Inilah proyeksi dalam berkurban, tidak hanya sebagai wujud keagamaan namun juga berdampak pada sisi sosial dan kemanusiaan. Orang yang tidak bisa melaksanakan berkurban dengan daging, bisa saja mengambil fungsinya dengan menolong sesama. Bentuk tolong menolong itulah yang sebenarnya menjadi sasaran dalam ibadah kurban sendiri.
Oleh karena itu, di masa serba sulit seperti sekarang ini, tangan-tangan penolong sangat diperlukan keberadaannya. Tidak semua orang bisa bertahan dalam kemerosotan ekonomi di masa pandemi. Mungkin ada yang beruntung mempunyai ribuan cadangan uang untuk masa-masa seperti ini. Akan tetapi, tidak sedikit pula yang kekurangan dana dan semakin terjepit kelaparan saat ini juga.
Berkurban harus diwujudkan dalam aksi nyata untuk menolong umat manusia.
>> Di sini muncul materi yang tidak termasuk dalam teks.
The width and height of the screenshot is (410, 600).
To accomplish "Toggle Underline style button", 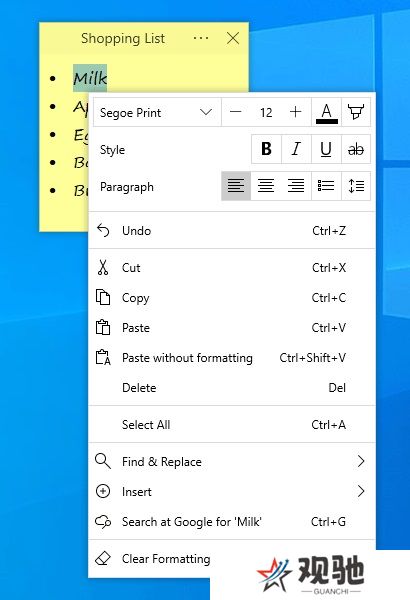I will (326, 149).
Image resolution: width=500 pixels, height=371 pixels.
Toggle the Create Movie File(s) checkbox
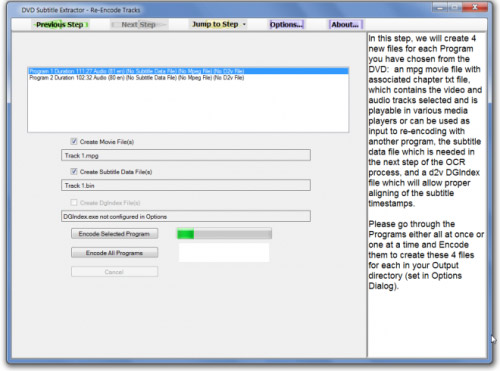74,141
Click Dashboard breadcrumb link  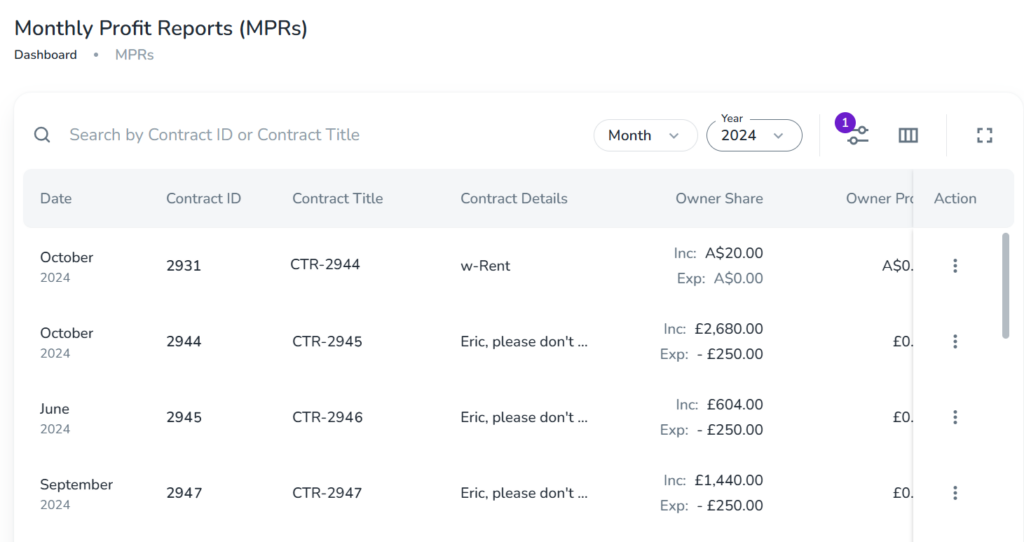[45, 55]
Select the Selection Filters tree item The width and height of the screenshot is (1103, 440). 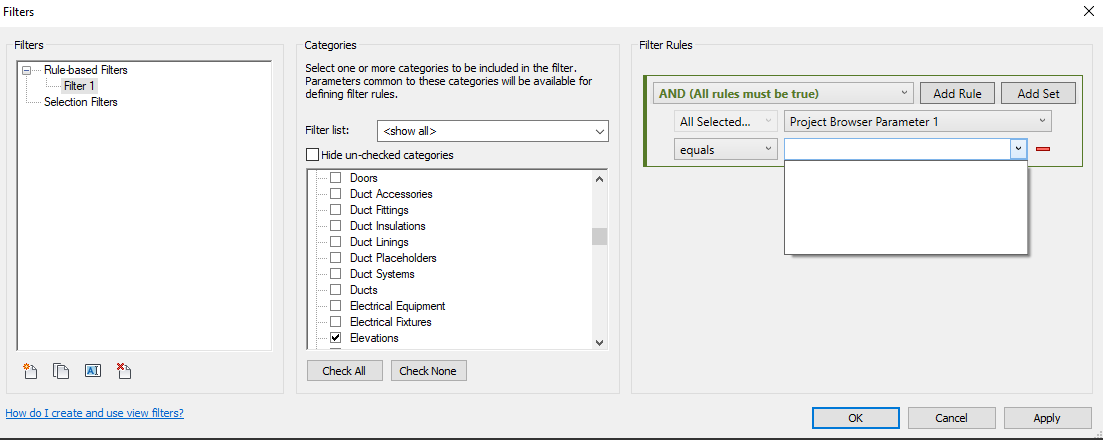click(80, 102)
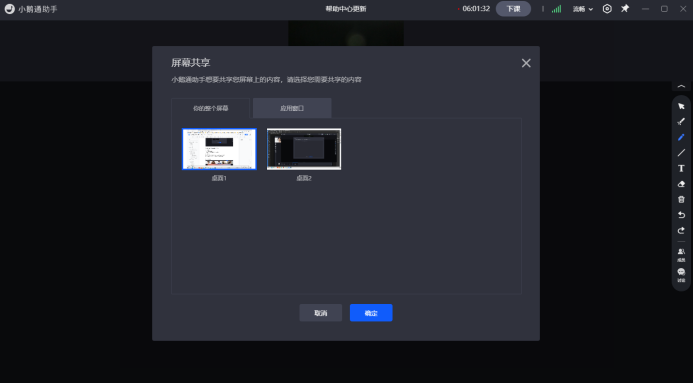Switch to the 你的整个屏幕 tab
693x383 pixels.
210,108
Walau bagaimanapun, sedikit daging yang kita berikan, hanya bisa mengganjal perut mereka selama beberapa hari saja. Lantas diperlukan juga pengganjal perut yang tahan lama, misalnya pembukaan lapangan pekerjaan. Dengan begitu hakikat sesungguhnya dari berkurban bisa kita laksanakan. Bukan hanya masalah penyembelihan daging semata, namun benar-benar mempunyai hati yang tulus untuk menolong sesama.
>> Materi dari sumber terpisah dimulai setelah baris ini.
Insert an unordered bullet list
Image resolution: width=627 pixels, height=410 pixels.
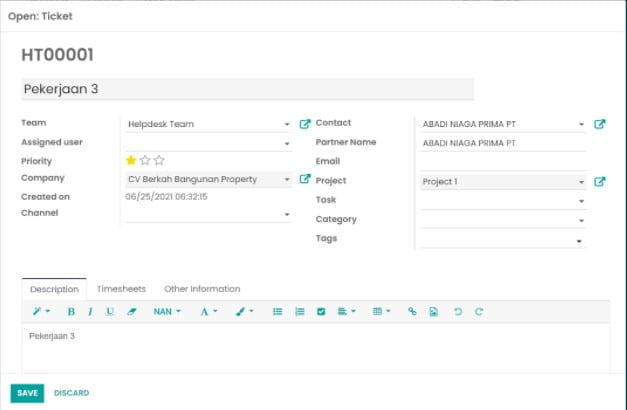coord(278,312)
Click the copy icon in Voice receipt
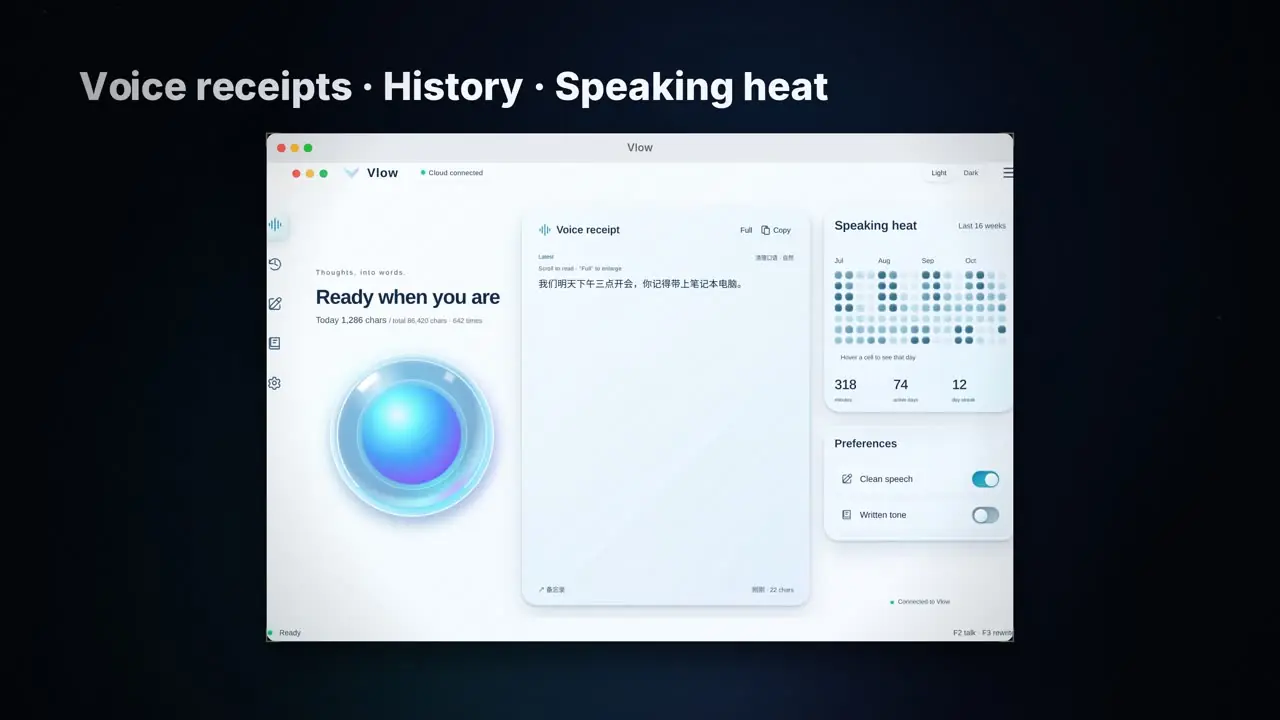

Akhirnya dari sinilah agama Islam turun dengan ajaran utama meringankan tangan. Semua manusia wajib ditolong tanpa melihat apa dan bagaimana agamanya. Mereka sama-sama makhluk Allah Swt. yang membutuhkan bantuan. Karena itu sekali lagi Islam dituntut menjadi rahmat bagi seluruh alam. Islam diharapkan sebagai penyelamat bagi mereka yang menderita terkena bencana.
Di sinilah saatnya Islam beraksi sebagai juru selamat. Dengan pokok ajaran berkurban, diharapkan menjadi tameng tangguh atas permasalahan ekonomi yang membelit umat. Islam bisa sekali lagi menjadi juru selamat bagi semua masalah yang mencekam umat. Sekali lagi Islam bisa menjadi “agama selamat” dengan pokok-pokok ajaran yang dibawakan.